--- What you have to do ---
Take the data below and repeat it exactly.

(Collected data)
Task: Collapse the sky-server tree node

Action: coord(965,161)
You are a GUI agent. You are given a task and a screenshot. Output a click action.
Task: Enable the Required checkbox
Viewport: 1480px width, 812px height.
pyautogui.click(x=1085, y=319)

--- Finished task ---
Task: Collapse the sky-server tree node

Action: coord(965,161)
You are a GUI agent. You are given a task and a screenshot. Output a click action.
Task: Enable the Required checkbox
Viewport: 1480px width, 812px height.
pyautogui.click(x=1085, y=319)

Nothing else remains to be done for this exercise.